Obviously, this is not just a Japanese problem: By exploiting deepwater methane hydrate last month, albeit at a small scale, Japan simply got there first technologically. Widespread extraction of flammable ice by a range of states and multinational corporations is likely to be just a matter of time.
Nevertheless, this successful seaborne operation by the Yokosuka-based Japan Agency for Marine-Earth Science and Technology has brought us to an awkwardly symbolic juncture at a delicate time. For such looming unconventional fossil fuel exploitation, as with fracking in America, threatens to take important momentum away from sensible renewable energy development that would have far less negative environmental and health impacts.
Naturally part of this wry symbolism radiates from Japan’s disaster-torn recent history. Just two years after the catastrophic triple-meltdowns at the Fukushima No. 1 nuclear power plant, and with Japan’s troubled nuclear sector hanging in political limbo, the “Green Archipelago” is burdened with pressing energy issues.
After 3/11, Japan quickly became the world’s biggest importer of expensive liquefied natural gas to fill the huge power gap as reactor after reactor went into cold shutdown. From a narrow economic perspective, exploiting domestic offshore reserves of methane hydrate might just be too tempting for Japan’s leaders to resist.
Yet, with popular Japanese anti-nuclear sentiment still very high, a robust strategic decision to push aggressively for comprehensive development of renewable energy production now could help Japan squeeze as much potential as possible from sustainable sources while positioning its corporations to capitalize on export of new or refined eco-technologies to other nations. Japan should seize this opportunity to set a carbon-conscious example for the industrialized world that exploits renewables while promoting as much as possible the nation’s economic and environmental self-interest.
How many rooftop solar installations would Japan need to take an aging, poorly maintained nuclear power plant permanently offline?
How much wind development would compensate for decommissioning each nuclear reactor sitting on an active seismic fault?
What level of investment in renewable energy sources generally would leave Japanese corporations poised to capitalize on changing attitudes to wind and solar development globally?
Can 2011’s radical energy conservation measures (setsuden) or Japan’s successful “Top Runner” appliance efficiency standards provide lessons for building a less energy-rapacious society?

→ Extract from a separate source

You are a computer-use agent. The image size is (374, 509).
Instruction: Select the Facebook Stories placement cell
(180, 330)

These are the sorts of important energy questions that a range of nations should confront, but post-tsunami Japan is perhaps particularly well suited to hosting a bold nationwide debate on these issues — crucially counterbalancing the sly and slowly building susurrus of pro-nuclear propaganda and misinformation that seeks to bring most or all of Japan’s reactors back online. Fukushima demonstrated the horrific externalities of having a large and poorly managed nuclear sector in a seismically active country.
Wouldn’t Japan prefer to stand as a beacon of eco-technology rather than continuing to represent an irradiated nuclear dystopia?

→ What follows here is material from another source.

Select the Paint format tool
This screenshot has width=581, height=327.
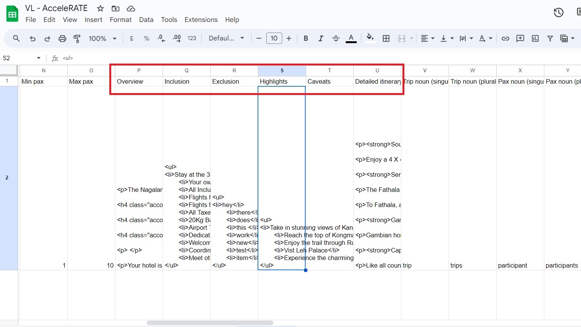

Isn’t smart renewable energy development the wise choice instead of risking another Fukushima that cash-strapped Japan can ill afford?
In other words, Japan would be best served by focusing on expanding renewables aggressively now rather than allowing itself to shipwreck on the Scylla of reckless nuclear power or the Charybdis of largely untested methane sources that come with a monstrous carbon footprint. That goes for the rest of us as well.

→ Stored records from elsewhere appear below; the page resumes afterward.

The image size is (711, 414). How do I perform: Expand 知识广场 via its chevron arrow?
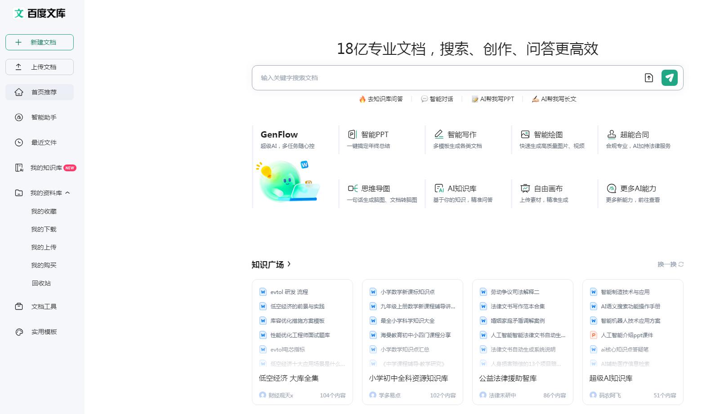tap(289, 264)

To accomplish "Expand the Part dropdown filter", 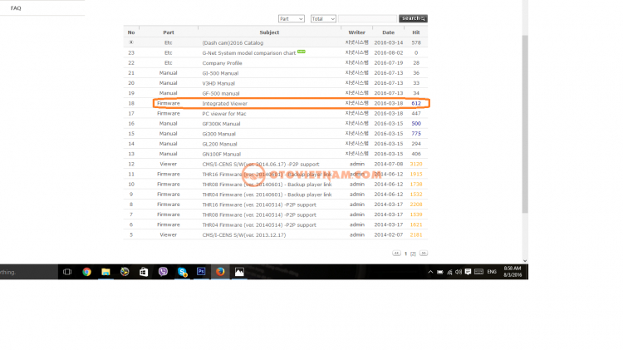I will [292, 18].
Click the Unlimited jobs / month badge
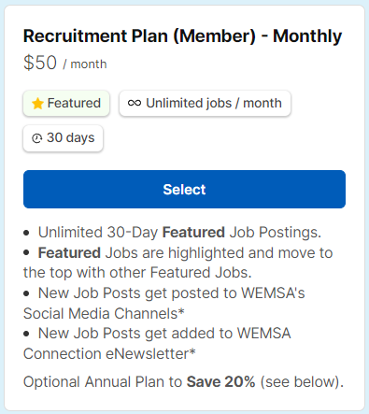Viewport: 369px width, 414px height. click(205, 104)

The good ship Chikyu is more off course than it seems. Burning flammable ice would do few favors for a warming planet.
Peter Wynn Kirby (www.geog.ox.ac.uk/staff/pkirby.html) is a research fellow in Oxford University’s School of Geography and the Environment. He has written in The Japan Times about Japan’s eerie and problematic stockpiles of plutonium and whale meat (info.japantimes.co.jp/text/eo20120620a3.html) His most recent book is “Troubled Natures: Waste, Environment, Japan” (2011).